- The task: From the material below, return every line that includes "field".

- Task data:

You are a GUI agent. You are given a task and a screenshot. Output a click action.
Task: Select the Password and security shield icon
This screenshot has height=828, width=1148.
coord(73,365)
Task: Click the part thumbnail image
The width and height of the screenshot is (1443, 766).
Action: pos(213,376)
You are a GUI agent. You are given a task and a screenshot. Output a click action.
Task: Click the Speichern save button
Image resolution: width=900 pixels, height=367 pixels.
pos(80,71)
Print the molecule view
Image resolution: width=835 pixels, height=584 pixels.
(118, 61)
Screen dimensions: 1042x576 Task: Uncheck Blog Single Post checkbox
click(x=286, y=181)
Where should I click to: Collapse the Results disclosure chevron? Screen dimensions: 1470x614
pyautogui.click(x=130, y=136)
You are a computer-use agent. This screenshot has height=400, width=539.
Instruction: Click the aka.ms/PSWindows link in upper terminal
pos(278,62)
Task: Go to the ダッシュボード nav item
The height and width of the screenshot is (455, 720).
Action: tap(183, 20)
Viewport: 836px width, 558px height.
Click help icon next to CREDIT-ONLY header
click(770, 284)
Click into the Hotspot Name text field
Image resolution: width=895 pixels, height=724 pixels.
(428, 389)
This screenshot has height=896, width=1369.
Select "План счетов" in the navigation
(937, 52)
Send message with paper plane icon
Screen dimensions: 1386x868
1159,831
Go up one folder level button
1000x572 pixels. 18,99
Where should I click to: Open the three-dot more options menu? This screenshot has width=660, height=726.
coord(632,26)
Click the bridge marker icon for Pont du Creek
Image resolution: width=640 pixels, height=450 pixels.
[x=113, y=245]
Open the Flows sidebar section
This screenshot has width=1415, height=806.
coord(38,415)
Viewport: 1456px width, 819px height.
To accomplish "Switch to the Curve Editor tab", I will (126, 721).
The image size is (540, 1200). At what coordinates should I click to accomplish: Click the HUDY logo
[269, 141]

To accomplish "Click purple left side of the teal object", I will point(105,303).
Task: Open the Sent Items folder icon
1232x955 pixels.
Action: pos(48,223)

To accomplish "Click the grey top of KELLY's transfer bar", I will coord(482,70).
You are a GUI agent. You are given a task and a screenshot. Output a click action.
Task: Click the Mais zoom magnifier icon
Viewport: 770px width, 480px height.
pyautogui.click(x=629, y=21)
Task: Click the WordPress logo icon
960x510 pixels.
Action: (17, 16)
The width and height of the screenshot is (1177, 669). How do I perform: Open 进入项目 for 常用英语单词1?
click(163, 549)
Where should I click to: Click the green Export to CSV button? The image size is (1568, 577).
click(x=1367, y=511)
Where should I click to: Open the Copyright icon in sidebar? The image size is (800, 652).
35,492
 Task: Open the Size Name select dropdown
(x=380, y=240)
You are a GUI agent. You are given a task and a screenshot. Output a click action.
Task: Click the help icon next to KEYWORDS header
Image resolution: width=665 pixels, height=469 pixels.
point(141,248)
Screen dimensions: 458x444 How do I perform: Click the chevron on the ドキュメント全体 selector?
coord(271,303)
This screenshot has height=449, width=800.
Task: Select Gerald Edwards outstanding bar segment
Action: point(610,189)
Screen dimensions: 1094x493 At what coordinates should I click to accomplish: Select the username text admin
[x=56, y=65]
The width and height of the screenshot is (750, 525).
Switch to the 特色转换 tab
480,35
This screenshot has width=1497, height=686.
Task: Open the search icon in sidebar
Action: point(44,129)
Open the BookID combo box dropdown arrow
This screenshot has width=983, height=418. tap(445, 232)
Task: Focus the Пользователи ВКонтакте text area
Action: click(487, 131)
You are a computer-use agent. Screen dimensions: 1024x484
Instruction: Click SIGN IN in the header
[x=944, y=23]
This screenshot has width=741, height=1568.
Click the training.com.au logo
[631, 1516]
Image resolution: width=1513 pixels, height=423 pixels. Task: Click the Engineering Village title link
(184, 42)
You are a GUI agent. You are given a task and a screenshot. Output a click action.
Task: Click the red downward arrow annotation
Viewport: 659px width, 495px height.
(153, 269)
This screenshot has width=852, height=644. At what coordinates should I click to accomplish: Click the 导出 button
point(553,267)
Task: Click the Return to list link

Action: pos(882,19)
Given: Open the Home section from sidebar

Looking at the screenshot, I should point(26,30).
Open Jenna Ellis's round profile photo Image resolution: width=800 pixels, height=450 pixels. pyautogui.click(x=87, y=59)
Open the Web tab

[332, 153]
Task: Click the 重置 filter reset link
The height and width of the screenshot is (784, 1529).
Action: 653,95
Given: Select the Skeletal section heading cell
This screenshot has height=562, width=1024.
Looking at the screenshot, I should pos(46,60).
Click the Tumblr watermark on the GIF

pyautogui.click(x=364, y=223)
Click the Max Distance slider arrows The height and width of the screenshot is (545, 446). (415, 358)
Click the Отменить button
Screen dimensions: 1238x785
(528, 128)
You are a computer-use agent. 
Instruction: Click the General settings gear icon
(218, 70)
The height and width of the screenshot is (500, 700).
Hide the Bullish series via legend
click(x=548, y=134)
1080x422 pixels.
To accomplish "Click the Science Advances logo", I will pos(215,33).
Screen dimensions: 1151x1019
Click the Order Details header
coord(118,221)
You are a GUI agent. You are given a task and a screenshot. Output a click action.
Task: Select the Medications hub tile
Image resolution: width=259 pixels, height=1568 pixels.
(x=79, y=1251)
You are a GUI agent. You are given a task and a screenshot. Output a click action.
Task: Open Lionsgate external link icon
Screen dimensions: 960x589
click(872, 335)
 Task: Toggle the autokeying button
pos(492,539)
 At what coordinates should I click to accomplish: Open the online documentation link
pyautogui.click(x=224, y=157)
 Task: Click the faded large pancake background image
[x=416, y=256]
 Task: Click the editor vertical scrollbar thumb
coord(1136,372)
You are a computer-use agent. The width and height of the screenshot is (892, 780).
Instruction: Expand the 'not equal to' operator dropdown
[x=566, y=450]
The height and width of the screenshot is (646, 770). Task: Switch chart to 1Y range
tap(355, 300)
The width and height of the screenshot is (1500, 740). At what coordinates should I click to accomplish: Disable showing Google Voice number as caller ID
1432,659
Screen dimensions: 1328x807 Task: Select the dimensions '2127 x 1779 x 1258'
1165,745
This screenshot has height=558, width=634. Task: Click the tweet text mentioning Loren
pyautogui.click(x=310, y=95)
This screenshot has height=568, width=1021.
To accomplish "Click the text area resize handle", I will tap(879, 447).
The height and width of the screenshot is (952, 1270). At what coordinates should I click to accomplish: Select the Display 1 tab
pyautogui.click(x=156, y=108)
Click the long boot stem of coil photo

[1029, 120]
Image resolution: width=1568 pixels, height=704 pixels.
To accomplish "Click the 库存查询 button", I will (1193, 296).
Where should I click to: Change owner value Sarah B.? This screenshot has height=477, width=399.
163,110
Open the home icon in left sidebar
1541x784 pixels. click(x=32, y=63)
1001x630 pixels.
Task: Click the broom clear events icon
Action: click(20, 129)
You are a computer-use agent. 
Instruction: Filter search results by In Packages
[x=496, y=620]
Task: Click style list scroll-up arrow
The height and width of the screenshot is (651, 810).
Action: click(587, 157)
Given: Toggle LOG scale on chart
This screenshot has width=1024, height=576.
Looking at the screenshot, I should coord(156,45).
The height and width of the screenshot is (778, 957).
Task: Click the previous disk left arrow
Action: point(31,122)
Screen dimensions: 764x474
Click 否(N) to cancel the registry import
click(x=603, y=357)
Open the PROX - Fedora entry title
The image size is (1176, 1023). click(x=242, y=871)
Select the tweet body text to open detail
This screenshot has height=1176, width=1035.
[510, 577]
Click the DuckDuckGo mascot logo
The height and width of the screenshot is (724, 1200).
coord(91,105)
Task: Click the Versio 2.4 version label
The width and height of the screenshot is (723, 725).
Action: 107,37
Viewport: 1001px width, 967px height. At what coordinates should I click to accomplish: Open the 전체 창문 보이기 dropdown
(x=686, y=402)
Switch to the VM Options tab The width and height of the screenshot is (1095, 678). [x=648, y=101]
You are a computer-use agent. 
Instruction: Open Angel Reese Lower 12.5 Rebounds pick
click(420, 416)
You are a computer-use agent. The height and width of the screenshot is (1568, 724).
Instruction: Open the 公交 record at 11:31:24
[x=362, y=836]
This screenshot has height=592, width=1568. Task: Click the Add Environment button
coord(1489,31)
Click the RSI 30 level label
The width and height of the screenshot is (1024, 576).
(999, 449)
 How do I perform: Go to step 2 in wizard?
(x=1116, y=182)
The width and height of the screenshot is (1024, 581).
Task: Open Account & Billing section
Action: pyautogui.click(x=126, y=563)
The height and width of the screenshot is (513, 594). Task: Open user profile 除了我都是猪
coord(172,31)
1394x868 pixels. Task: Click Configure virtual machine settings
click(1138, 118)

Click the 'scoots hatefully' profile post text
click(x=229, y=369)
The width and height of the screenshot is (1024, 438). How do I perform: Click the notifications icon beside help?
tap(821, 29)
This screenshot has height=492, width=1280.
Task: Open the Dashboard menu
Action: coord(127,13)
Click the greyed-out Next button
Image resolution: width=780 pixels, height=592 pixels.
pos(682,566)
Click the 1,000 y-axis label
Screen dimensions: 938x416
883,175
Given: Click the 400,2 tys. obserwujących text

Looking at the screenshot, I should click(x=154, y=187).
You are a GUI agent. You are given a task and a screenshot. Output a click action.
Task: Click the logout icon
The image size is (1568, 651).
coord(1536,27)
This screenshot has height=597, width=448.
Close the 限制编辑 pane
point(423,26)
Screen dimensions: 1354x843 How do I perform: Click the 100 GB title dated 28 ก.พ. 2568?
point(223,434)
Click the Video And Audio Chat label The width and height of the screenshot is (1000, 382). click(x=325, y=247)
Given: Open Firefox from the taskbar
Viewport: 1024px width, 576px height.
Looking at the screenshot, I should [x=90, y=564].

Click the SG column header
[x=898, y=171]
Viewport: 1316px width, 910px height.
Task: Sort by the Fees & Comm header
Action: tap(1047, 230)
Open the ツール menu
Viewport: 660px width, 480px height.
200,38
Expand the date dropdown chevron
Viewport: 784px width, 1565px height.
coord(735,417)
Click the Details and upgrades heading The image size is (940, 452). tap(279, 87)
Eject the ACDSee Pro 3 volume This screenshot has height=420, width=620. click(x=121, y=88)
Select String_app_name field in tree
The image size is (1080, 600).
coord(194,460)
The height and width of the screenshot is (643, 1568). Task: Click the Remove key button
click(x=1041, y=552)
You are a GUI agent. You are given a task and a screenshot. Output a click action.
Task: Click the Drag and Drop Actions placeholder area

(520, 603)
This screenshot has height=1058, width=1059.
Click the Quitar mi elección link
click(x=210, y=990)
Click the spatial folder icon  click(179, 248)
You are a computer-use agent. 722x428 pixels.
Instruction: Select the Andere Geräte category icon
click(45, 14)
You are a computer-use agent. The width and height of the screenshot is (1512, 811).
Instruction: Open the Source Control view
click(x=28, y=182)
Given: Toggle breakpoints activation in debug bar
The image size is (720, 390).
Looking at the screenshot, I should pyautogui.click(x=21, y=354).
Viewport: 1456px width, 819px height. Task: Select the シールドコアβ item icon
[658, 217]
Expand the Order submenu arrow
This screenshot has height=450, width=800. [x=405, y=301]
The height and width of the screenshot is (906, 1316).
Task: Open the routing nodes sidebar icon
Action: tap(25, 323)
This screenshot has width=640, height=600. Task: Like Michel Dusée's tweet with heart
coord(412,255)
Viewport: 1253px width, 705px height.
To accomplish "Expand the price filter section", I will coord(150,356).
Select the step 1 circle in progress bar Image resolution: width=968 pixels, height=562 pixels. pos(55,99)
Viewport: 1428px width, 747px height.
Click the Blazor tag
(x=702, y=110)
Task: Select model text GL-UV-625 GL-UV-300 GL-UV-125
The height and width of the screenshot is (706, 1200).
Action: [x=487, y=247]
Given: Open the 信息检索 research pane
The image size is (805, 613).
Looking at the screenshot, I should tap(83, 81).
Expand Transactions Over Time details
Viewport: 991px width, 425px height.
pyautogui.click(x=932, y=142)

- Result:
Click into the Hotspot Name text field
Select String_app_name field in tree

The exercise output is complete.